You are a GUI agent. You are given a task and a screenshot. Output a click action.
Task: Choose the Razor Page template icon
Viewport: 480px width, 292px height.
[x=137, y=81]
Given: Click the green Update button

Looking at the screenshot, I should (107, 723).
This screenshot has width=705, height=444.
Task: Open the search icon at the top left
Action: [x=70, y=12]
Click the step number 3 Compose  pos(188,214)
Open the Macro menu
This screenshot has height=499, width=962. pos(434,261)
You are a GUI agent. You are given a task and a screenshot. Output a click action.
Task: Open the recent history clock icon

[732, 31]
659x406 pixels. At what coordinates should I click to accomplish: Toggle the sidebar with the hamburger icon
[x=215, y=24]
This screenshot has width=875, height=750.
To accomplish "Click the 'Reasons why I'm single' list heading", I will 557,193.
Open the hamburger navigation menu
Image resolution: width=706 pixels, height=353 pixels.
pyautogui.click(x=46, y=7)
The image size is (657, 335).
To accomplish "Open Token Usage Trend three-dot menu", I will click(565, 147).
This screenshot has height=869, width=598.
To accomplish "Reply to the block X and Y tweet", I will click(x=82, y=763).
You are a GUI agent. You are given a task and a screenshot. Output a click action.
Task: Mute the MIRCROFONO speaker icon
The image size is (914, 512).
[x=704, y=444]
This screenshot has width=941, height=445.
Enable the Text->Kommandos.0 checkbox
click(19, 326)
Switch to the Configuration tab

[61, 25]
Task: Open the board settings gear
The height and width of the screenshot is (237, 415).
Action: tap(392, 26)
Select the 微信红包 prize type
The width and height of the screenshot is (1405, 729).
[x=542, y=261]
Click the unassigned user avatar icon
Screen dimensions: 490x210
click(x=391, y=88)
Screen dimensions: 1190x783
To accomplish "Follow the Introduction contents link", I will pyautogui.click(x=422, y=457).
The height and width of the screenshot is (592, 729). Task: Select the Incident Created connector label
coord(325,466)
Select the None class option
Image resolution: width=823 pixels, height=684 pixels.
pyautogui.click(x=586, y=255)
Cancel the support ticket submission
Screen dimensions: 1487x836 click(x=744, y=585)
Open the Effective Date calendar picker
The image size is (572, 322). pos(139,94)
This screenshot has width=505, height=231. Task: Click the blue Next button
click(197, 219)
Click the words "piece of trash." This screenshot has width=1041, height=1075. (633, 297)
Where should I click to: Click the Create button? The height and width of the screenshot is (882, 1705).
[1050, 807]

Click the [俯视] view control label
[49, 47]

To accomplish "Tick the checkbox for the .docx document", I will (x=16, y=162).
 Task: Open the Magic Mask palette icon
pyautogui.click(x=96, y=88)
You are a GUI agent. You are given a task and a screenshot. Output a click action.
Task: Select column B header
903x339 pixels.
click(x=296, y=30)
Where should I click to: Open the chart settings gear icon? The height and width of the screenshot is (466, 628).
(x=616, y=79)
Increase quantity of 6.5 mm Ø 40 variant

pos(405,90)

## [EXERCISE BRIEF]
Transcribe each line of the data exactly, skipping none.

## [TASK RESPONSE]
You are a GUI agent. You are given a task and a screenshot. Output a click action.
Task: Choose the Razor Page template icon
Viewport: 480px width, 292px height.
[x=137, y=81]
Given: Click the green Update button

Looking at the screenshot, I should (107, 723).
This screenshot has width=705, height=444.
Task: Open the search icon at the top left
Action: [x=70, y=12]
Click the step number 3 Compose  pos(188,214)
Open the Macro menu
This screenshot has height=499, width=962. pos(434,261)
You are a GUI agent. You are given a task and a screenshot. Output a click action.
Task: Open the recent history clock icon

[732, 31]
659x406 pixels. At what coordinates should I click to accomplish: Toggle the sidebar with the hamburger icon
[x=215, y=24]
This screenshot has width=875, height=750.
To accomplish "Click the 'Reasons why I'm single' list heading", I will 557,193.
Open the hamburger navigation menu
Image resolution: width=706 pixels, height=353 pixels.
pyautogui.click(x=46, y=7)
The image size is (657, 335).
To accomplish "Open Token Usage Trend three-dot menu", I will click(565, 147).
This screenshot has height=869, width=598.
To accomplish "Reply to the block X and Y tweet", I will click(x=82, y=763).
You are a GUI agent. You are given a task and a screenshot. Output a click action.
Task: Mute the MIRCROFONO speaker icon
The image size is (914, 512).
[x=704, y=444]
This screenshot has width=941, height=445.
Enable the Text->Kommandos.0 checkbox
click(19, 326)
Switch to the Configuration tab

[61, 25]
Task: Open the board settings gear
The height and width of the screenshot is (237, 415).
Action: tap(392, 26)
Select the 微信红包 prize type
The width and height of the screenshot is (1405, 729).
[x=542, y=261]
Click the unassigned user avatar icon
Screen dimensions: 490x210
click(x=391, y=88)
Screen dimensions: 1190x783
To accomplish "Follow the Introduction contents link", I will pyautogui.click(x=422, y=457).
The height and width of the screenshot is (592, 729). Task: Select the Incident Created connector label
coord(325,466)
Select the None class option
Image resolution: width=823 pixels, height=684 pixels.
pyautogui.click(x=586, y=255)
Cancel the support ticket submission
Screen dimensions: 1487x836 click(x=744, y=585)
Open the Effective Date calendar picker
The image size is (572, 322). pos(139,94)
This screenshot has width=505, height=231. Task: Click the blue Next button
click(197, 219)
Click the words "piece of trash." This screenshot has width=1041, height=1075. (633, 297)
Where should I click to: Click the Create button? The height and width of the screenshot is (882, 1705).
[1050, 807]

Click the [俯视] view control label
[49, 47]

To accomplish "Tick the checkbox for the .docx document", I will (x=16, y=162).
 Task: Open the Magic Mask palette icon
pyautogui.click(x=96, y=88)
You are a GUI agent. You are given a task and a screenshot. Output a click action.
Task: Select column B header
903x339 pixels.
click(x=296, y=30)
Where should I click to: Open the chart settings gear icon? The height and width of the screenshot is (466, 628).
(x=616, y=79)
Increase quantity of 6.5 mm Ø 40 variant

pos(405,90)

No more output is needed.